Your answer should consist solely of the lines from the first line of the data through the line with "작품 (493, 268)", each reproduced exactly.

• _DATA UNDER STUDY_
>>>

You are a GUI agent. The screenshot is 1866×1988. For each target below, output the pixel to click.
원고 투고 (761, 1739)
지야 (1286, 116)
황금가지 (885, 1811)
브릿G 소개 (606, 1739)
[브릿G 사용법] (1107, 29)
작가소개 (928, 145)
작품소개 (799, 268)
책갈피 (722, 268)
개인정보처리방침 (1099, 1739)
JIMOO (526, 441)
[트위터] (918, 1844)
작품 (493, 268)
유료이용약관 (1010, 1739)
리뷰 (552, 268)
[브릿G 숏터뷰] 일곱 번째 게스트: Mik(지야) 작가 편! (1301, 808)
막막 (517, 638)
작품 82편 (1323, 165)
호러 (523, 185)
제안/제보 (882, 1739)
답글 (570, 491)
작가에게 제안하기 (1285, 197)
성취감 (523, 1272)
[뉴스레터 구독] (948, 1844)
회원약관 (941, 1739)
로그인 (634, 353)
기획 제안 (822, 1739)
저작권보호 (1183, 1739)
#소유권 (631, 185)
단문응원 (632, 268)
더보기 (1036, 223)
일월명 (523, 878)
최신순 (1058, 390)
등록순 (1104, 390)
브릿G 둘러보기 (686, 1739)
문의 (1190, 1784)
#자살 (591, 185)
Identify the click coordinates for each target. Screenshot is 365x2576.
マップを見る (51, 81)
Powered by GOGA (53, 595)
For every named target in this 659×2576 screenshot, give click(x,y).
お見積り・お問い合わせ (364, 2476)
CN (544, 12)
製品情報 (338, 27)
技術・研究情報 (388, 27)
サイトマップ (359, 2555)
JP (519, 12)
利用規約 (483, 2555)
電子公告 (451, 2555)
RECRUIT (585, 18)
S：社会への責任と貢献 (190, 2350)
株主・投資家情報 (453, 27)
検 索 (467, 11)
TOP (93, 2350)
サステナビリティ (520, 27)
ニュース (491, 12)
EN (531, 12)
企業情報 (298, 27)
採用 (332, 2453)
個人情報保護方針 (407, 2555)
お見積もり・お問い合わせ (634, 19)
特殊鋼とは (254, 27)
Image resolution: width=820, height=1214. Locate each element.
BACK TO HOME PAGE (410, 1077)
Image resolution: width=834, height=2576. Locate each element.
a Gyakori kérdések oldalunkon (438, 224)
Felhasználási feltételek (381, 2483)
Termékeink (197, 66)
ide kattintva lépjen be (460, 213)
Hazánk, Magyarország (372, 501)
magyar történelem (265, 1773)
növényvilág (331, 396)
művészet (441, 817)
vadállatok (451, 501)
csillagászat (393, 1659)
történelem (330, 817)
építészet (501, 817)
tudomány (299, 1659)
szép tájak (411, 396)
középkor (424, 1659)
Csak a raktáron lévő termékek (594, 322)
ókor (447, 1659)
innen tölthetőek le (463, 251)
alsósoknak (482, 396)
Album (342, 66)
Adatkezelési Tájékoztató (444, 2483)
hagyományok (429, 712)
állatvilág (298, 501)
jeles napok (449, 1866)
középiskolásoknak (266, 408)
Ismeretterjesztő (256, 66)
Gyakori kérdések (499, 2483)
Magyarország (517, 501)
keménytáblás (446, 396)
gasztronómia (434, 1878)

<<<

• _SOLUTION TO THIS PROBLEM_
You are a GUI agent. The screenshot is 1866×1988. For each target below, output the pixel to click.
원고 투고 (761, 1739)
지야 (1286, 116)
황금가지 (885, 1811)
브릿G 소개 (606, 1739)
[브릿G 사용법] (1107, 29)
작가소개 (928, 145)
작품소개 (799, 268)
책갈피 (722, 268)
개인정보처리방침 (1099, 1739)
JIMOO (526, 441)
[트위터] (918, 1844)
작품 (493, 268)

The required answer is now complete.